EXERCISE PROMPT: Give back an exact copy of the lines in the records below, from the line that has "2025年10月 (537, 1080)" through the line that has "2025年11月 (537, 1045)", and nothing besides.

DATA EXTRACT:
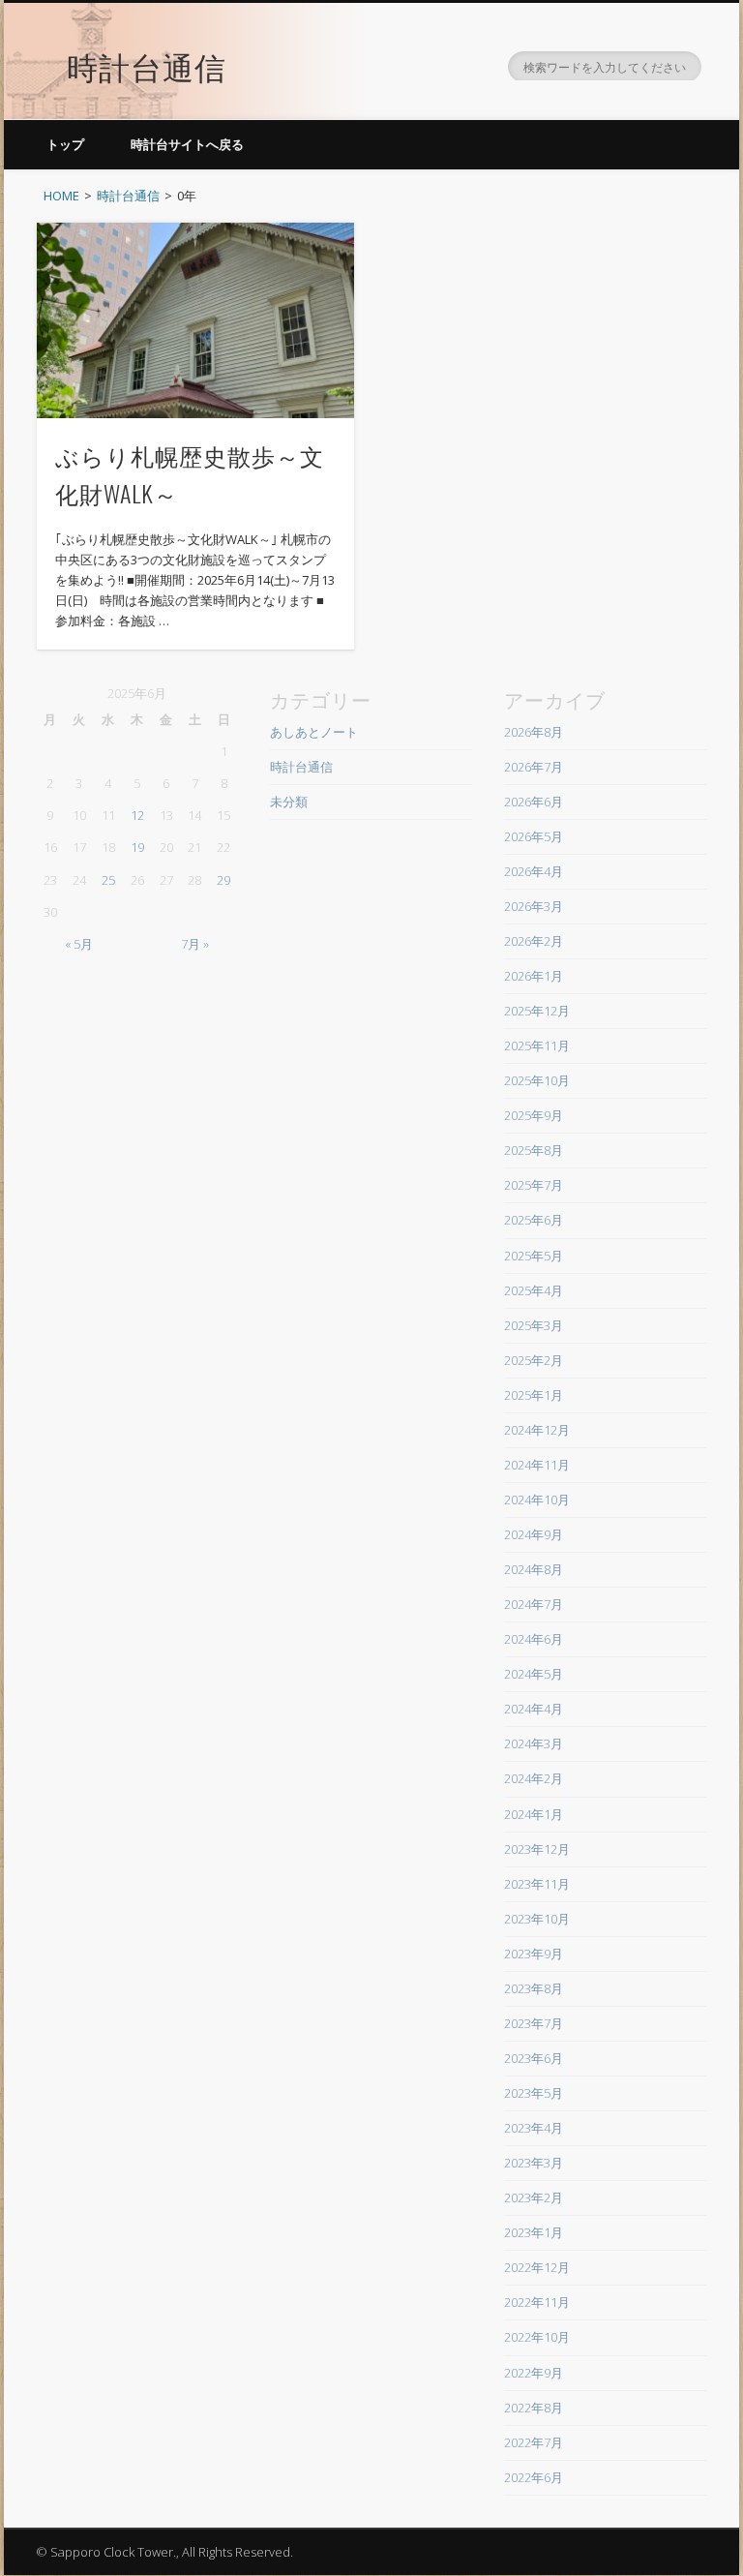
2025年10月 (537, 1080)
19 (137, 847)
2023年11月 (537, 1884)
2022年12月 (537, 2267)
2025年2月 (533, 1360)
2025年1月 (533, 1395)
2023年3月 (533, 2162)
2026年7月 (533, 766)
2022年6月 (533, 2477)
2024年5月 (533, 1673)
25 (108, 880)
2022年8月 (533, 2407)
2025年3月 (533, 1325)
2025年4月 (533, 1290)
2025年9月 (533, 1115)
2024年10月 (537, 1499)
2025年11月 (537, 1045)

...

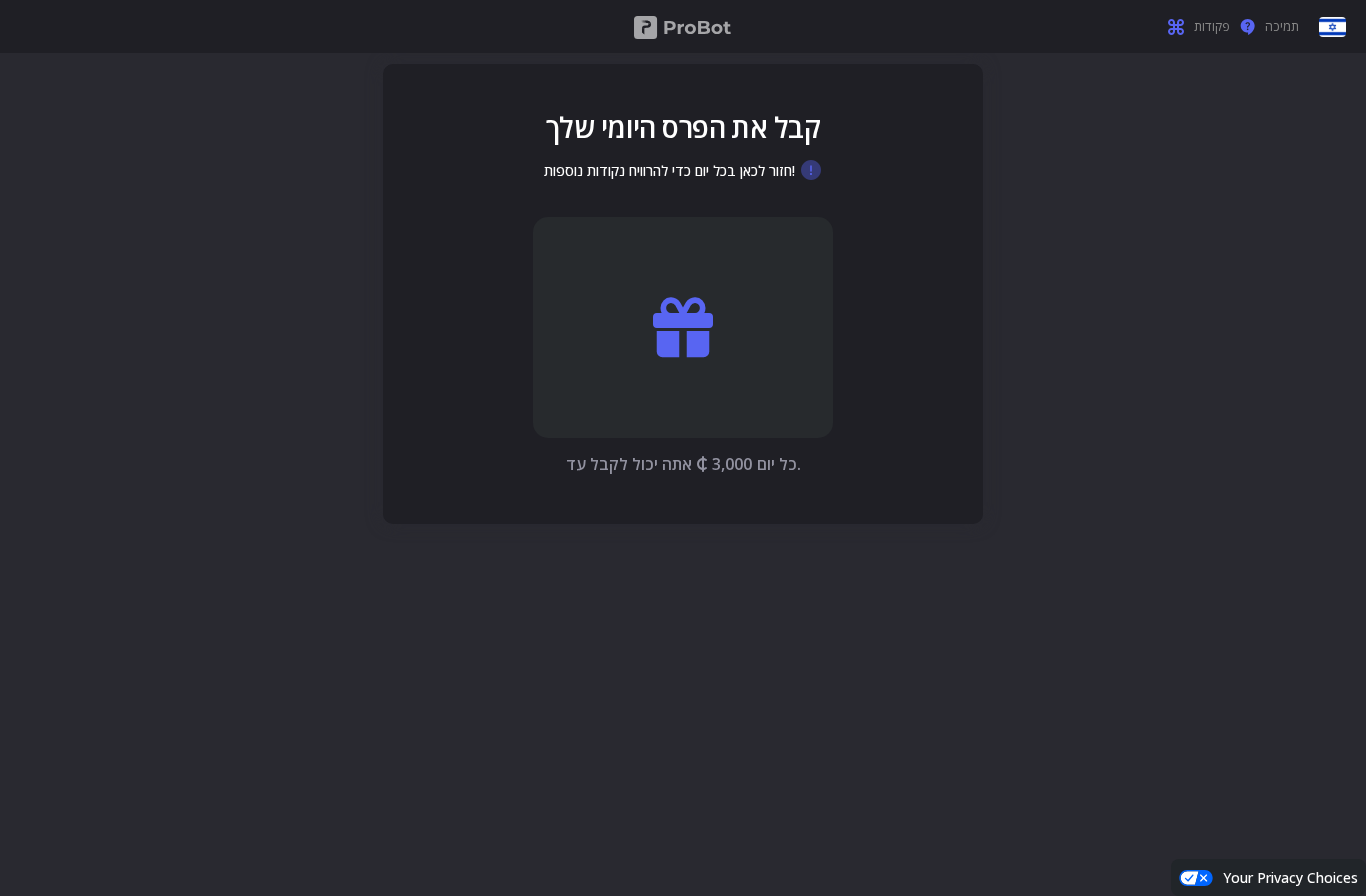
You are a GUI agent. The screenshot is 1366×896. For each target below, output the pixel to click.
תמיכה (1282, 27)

WRITTEN REPLY:
2025年10月 (537, 1080)
19 (137, 847)
2023年11月 (537, 1884)
2022年12月 (537, 2267)
2025年2月 (533, 1360)
2025年1月 (533, 1395)
2023年3月 (533, 2162)
2026年7月 (533, 766)
2022年6月 (533, 2477)
2024年5月 (533, 1673)
25 (108, 880)
2022年8月 (533, 2407)
2025年3月 (533, 1325)
2025年4月 (533, 1290)
2025年9月 (533, 1115)
2024年10月 (537, 1499)
2025年11月 (537, 1045)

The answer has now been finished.